# Available records:

Start of Block

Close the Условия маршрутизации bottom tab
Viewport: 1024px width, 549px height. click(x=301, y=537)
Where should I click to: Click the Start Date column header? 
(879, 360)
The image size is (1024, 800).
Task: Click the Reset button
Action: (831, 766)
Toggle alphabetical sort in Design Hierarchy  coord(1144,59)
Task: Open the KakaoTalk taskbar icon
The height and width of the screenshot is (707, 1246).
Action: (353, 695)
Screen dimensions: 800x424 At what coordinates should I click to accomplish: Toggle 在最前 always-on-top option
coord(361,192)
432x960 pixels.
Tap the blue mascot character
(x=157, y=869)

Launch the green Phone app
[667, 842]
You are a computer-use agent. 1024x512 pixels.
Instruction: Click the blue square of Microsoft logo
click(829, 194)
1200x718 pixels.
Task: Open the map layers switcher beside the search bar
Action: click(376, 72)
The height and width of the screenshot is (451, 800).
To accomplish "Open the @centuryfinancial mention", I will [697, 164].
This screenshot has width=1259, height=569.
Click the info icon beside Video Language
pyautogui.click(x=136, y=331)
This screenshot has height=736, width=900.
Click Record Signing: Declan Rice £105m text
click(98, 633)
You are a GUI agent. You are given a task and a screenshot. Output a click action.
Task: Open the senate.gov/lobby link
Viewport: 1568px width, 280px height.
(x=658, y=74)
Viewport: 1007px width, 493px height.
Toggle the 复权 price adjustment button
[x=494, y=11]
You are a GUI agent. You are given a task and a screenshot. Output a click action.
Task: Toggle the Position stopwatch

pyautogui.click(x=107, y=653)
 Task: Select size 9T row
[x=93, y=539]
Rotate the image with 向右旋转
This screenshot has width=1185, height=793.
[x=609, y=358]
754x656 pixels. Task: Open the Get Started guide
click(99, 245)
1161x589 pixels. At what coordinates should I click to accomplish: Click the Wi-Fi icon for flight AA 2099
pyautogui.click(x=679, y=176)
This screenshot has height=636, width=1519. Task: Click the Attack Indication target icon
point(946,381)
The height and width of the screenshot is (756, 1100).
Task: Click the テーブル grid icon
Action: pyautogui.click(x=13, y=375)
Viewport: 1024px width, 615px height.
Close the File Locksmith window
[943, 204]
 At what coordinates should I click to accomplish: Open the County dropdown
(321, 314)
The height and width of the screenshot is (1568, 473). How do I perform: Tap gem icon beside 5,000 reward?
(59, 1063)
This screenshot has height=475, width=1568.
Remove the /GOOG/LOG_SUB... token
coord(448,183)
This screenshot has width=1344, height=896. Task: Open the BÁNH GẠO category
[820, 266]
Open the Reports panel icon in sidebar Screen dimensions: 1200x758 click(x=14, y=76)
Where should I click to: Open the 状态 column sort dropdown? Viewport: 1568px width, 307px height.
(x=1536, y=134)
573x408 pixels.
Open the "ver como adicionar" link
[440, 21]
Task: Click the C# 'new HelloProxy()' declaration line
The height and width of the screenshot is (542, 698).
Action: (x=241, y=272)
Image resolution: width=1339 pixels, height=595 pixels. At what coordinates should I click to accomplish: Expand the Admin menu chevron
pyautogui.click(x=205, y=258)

End of Block

# Activity:
A complete, exact repeat of the records is the required answer.

# Solution to the problem:
Close the Условия маршрутизации bottom tab
Viewport: 1024px width, 549px height. click(x=301, y=537)
Where should I click to: Click the Start Date column header? 
(879, 360)
The image size is (1024, 800).
Task: Click the Reset button
Action: (831, 766)
Toggle alphabetical sort in Design Hierarchy  coord(1144,59)
Task: Open the KakaoTalk taskbar icon
The height and width of the screenshot is (707, 1246).
Action: (353, 695)
Screen dimensions: 800x424 At what coordinates should I click to accomplish: Toggle 在最前 always-on-top option
coord(361,192)
432x960 pixels.
Tap the blue mascot character
(x=157, y=869)

Launch the green Phone app
[667, 842]
You are a computer-use agent. 1024x512 pixels.
Instruction: Click the blue square of Microsoft logo
click(829, 194)
1200x718 pixels.
Task: Open the map layers switcher beside the search bar
Action: click(376, 72)
The height and width of the screenshot is (451, 800).
To accomplish "Open the @centuryfinancial mention", I will [697, 164].
This screenshot has width=1259, height=569.
Click the info icon beside Video Language
pyautogui.click(x=136, y=331)
This screenshot has height=736, width=900.
Click Record Signing: Declan Rice £105m text
click(98, 633)
You are a GUI agent. You are given a task and a screenshot. Output a click action.
Task: Open the senate.gov/lobby link
Viewport: 1568px width, 280px height.
(x=658, y=74)
Viewport: 1007px width, 493px height.
Toggle the 复权 price adjustment button
[x=494, y=11]
You are a GUI agent. You are given a task and a screenshot. Output a click action.
Task: Toggle the Position stopwatch

pyautogui.click(x=107, y=653)
 Task: Select size 9T row
[x=93, y=539]
Rotate the image with 向右旋转
This screenshot has width=1185, height=793.
[x=609, y=358]
754x656 pixels. Task: Open the Get Started guide
click(99, 245)
1161x589 pixels. At what coordinates should I click to accomplish: Click the Wi-Fi icon for flight AA 2099
pyautogui.click(x=679, y=176)
This screenshot has height=636, width=1519. Task: Click the Attack Indication target icon
point(946,381)
The height and width of the screenshot is (756, 1100).
Task: Click the テーブル grid icon
Action: pyautogui.click(x=13, y=375)
Viewport: 1024px width, 615px height.
Close the File Locksmith window
[943, 204]
 At what coordinates should I click to accomplish: Open the County dropdown
(321, 314)
The height and width of the screenshot is (1568, 473). How do I perform: Tap gem icon beside 5,000 reward?
(59, 1063)
This screenshot has height=475, width=1568.
Remove the /GOOG/LOG_SUB... token
coord(448,183)
This screenshot has width=1344, height=896. Task: Open the BÁNH GẠO category
[820, 266]
Open the Reports panel icon in sidebar Screen dimensions: 1200x758 click(x=14, y=76)
Where should I click to: Open the 状态 column sort dropdown? Viewport: 1568px width, 307px height.
(x=1536, y=134)
573x408 pixels.
Open the "ver como adicionar" link
[440, 21]
Task: Click the C# 'new HelloProxy()' declaration line
The height and width of the screenshot is (542, 698).
Action: (x=241, y=272)
Image resolution: width=1339 pixels, height=595 pixels. At what coordinates should I click to accomplish: Expand the Admin menu chevron
pyautogui.click(x=205, y=258)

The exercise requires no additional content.